Jean Asselborn: Ja, ich glaube dass wir heute Morgen trotzdem zusammenfinden werden, nachdem gestern Abend ja Stunden darüber debattiert wurde, wie auch im Vorfeld.

Erstens glaube ich, dass die Iren -- wenn sie im Herzen Europas bleiben wollen -- uns sagen müssen, welchen Ausweg sie sehen. Es ist nicht an der Europäischen Union den Iren zu sagen, ihr müsst ein zweites Referendum machen. Aber wenn das der einzige Weg ist, dann muss man dem in die Augen sehen. Und um dieses Referendum in Irland zu gewinnen, muss geschaut werden, was die EU machen kann. Wie kann die EU mit Erklärungen, um Ängste wegzunehmen, helfen.

Andererseits wissen wir aber auch, dass wir in der Union mit den Ratifizierungen weiter fahren müssen. Hier besteht in den allermeisten Ländern kein Problem. Einige Länder aber sehen hier grössere Probleme, und die müssen wir heute Morgen auch überwinden. Denn das Ziel in der Union muss schon sein, dass wir bis Ende des Jahres in allen Ländern den Vertrag ratifiziert haben, und wir dann schauen, wie wir den Iren entgegenkommen können.

Wenn wir nicht in allen Ländern ratifizieren, wird die Sache noch viel schwieriger. Ich erinnere auch daran, dass alle Regierungen in Lissabon unterzeichnet haben, dass das also auch eine Verpflichtung ist, der Länder, die Ratifizierung weiterzuführen.

Imke Köhler: Herr Asselborn, Sie haben ein zweites Referendum angesprochen. Wenn stimmt, was in den Zeitungen steht, haben Sie sich selbst dafür ausgesprochen, dass die Iren ein zweites Mal abstimmen. Aber ist das nicht schwierig, das den Wählern zu vermitteln? Könnte das in Irland nicht die Wut auf die Europäische Union noch weiter steigern?

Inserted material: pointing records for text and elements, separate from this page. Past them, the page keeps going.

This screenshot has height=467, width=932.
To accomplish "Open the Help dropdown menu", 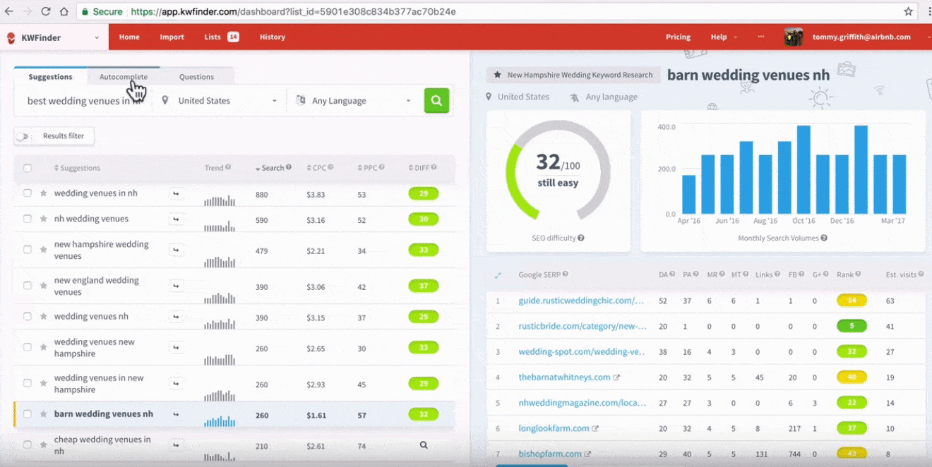I will click(x=723, y=37).
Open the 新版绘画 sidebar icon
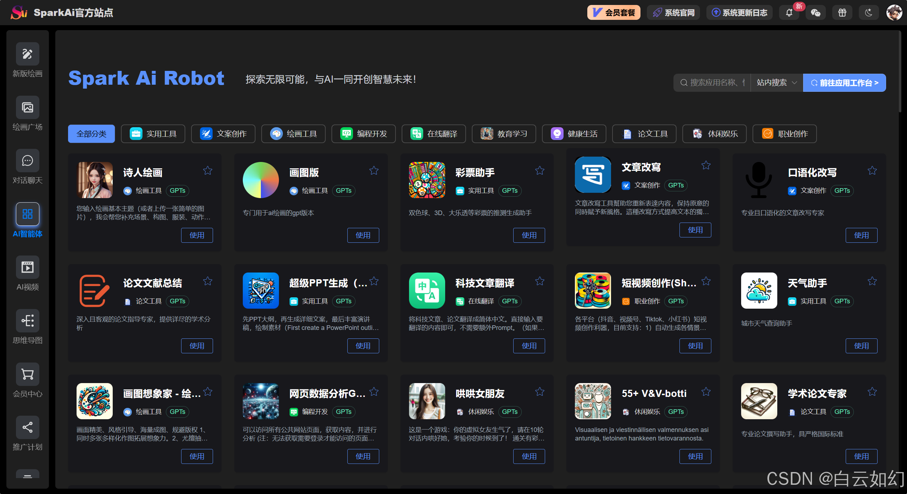Screen dimensions: 907x494 [x=27, y=54]
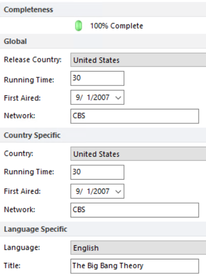Open the Language dropdown showing English

tap(138, 248)
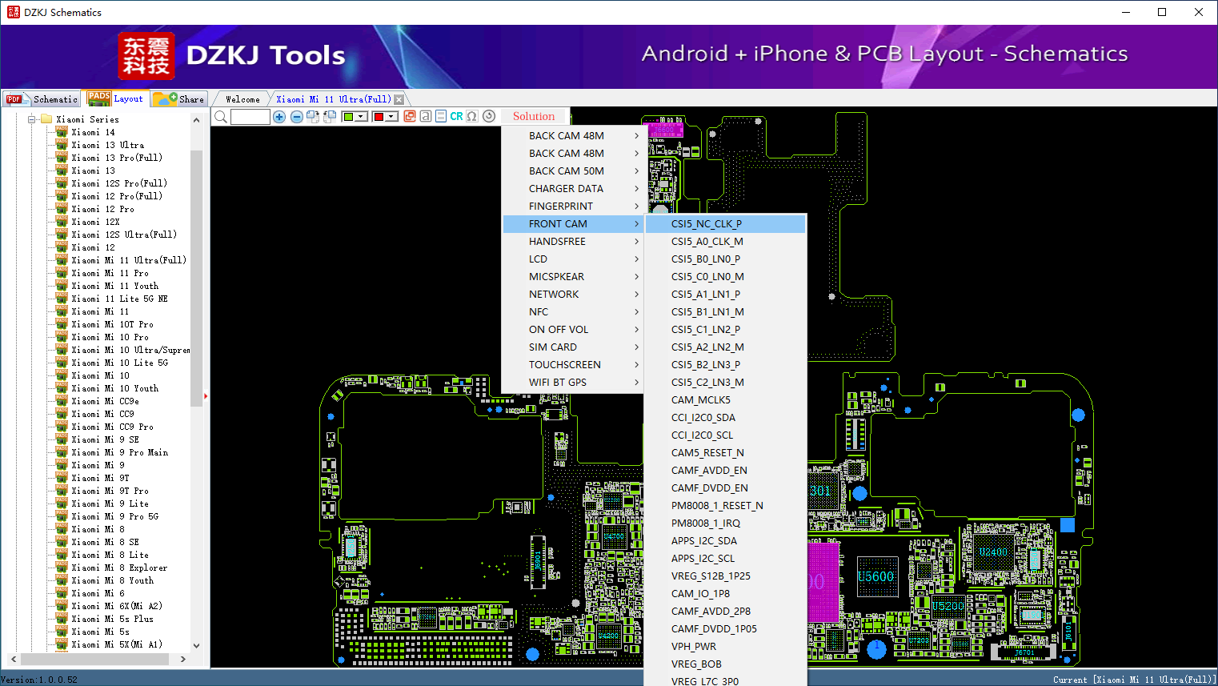Click the letter 'a' text icon
This screenshot has height=686, width=1218.
pyautogui.click(x=426, y=117)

Jean Asselborn: Ja, wir müssen uns gut verstehen. Wenn Irland sagt, wir wollen bei den 27 bleiben, wir wollen zurück kommen zum Lissabonner Vertrag, dann ist es an den Iren zu entscheiden, mit welchem Instrument sie das fertig bringen wollen. Ich sehe realistisch keinen anderen Weg, als dann ein Referendum zu wiederholen. Aber unter den Bedingungen, die wir dann mit den Iren absprechen müssen, damit dieses Referendum auch gewinnbar ist.

Wenn die Iren morgen sagen: „Wir haben einen anderen Weg“, gut, dann müssen wir das selbstverständlich akzeptieren. Aber ich sehe realistisch keinen anderen Weg, als das, was ja schon einmal in der Geschichte geschehen ist, in Dänemark und in Irland: dass einige Zeit danach, ein zweites Referendum unter besseren Bedingungen stattgefunden hat.

Imke Köhler: Wie funktionsfähig wäre denn jetzt die Europäische Union, wenn alle Lösungswege nicht funktionieren, und man tatsächlich auf Grundlage des Nizza-Vertrags weiter arbeiten müsste?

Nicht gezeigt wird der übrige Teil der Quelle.